## Pixel coordinate grounding data

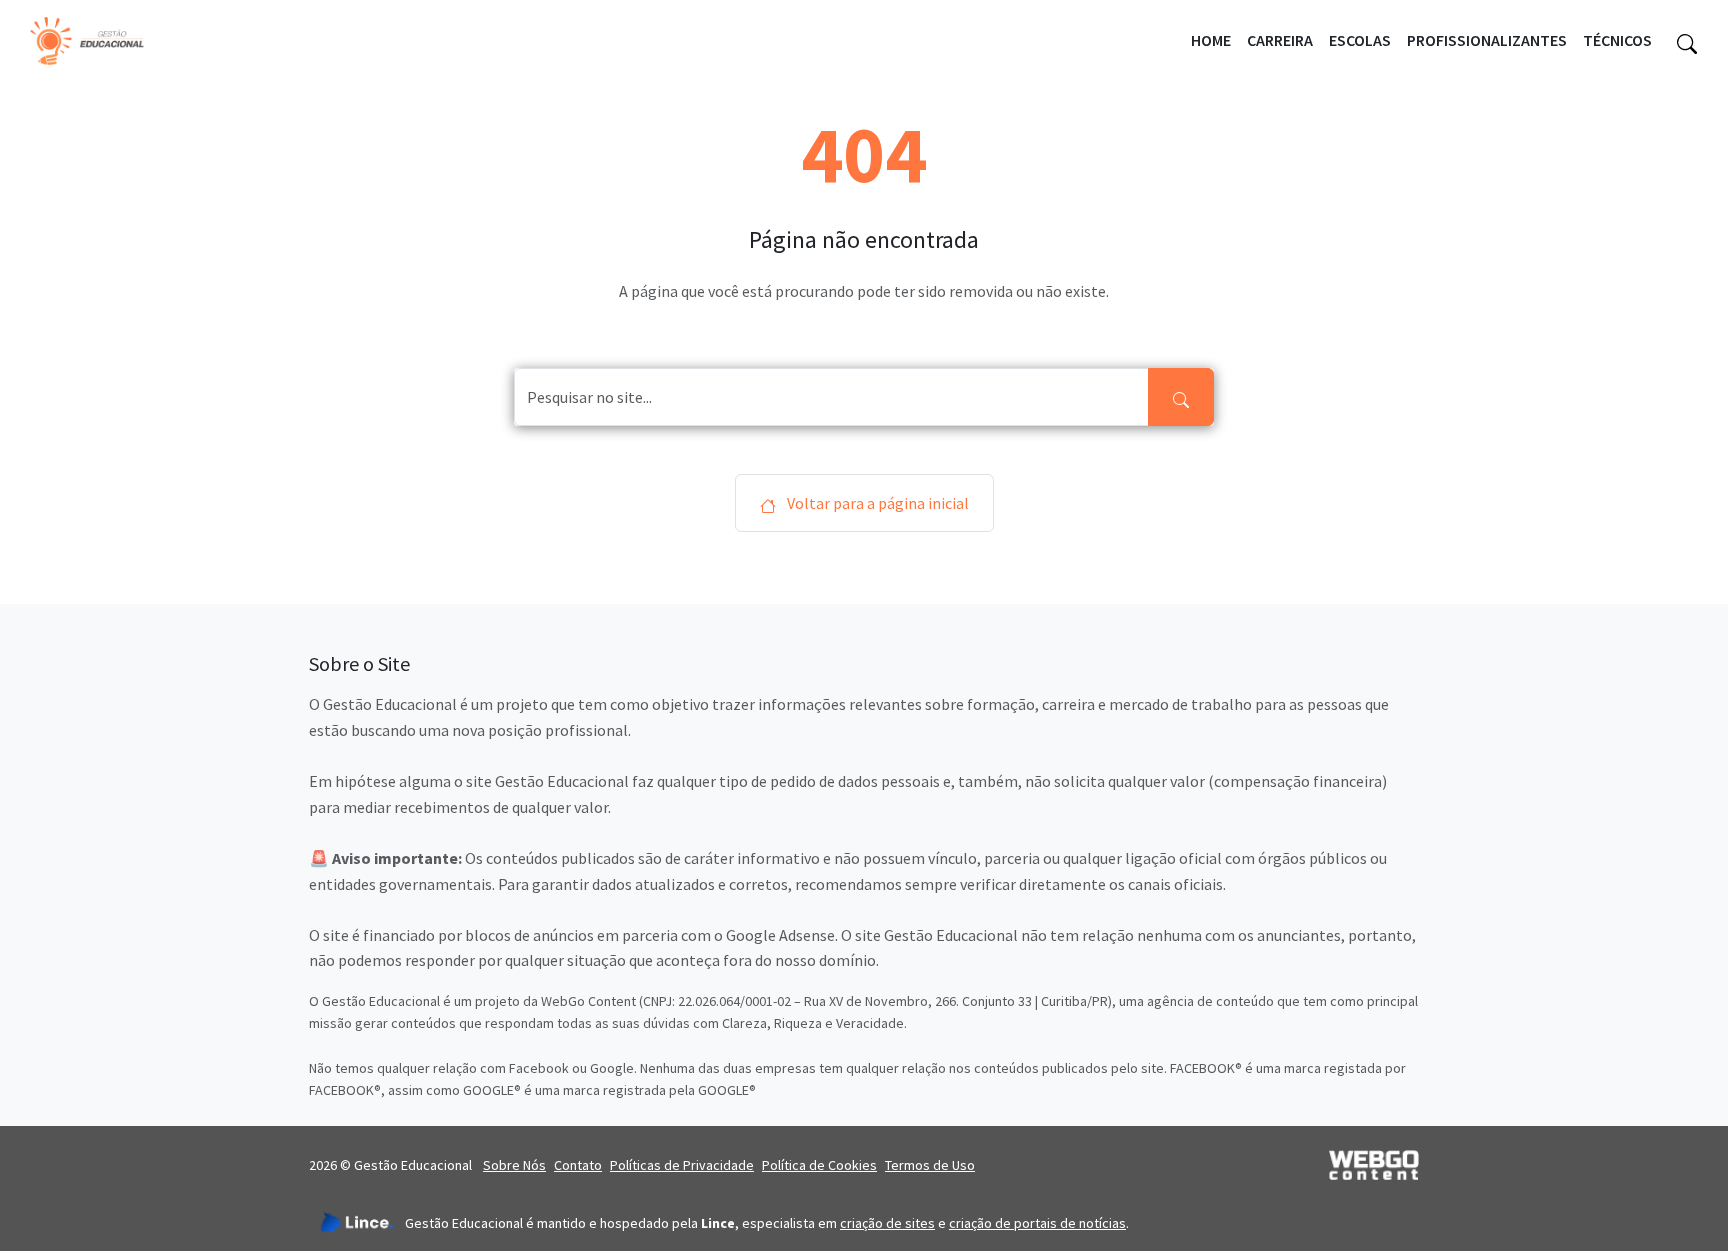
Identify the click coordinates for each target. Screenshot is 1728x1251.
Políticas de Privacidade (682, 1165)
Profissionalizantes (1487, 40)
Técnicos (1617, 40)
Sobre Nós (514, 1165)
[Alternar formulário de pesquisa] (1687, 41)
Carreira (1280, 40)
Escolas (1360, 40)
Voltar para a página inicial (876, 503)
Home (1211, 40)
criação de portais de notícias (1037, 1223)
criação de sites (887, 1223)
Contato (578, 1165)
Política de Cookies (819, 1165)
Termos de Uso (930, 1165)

## Your assignment
The answer should consist only of the lines from the one with "Profissionalizantes (1487, 40)" to the final line of the records above, retyped word for word.

## Task solution
Profissionalizantes (1487, 40)
Técnicos (1617, 40)
Sobre Nós (514, 1165)
[Alternar formulário de pesquisa] (1687, 41)
Carreira (1280, 40)
Escolas (1360, 40)
Voltar para a página inicial (876, 503)
Home (1211, 40)
criação de portais de notícias (1037, 1223)
criação de sites (887, 1223)
Contato (578, 1165)
Política de Cookies (819, 1165)
Termos de Uso (930, 1165)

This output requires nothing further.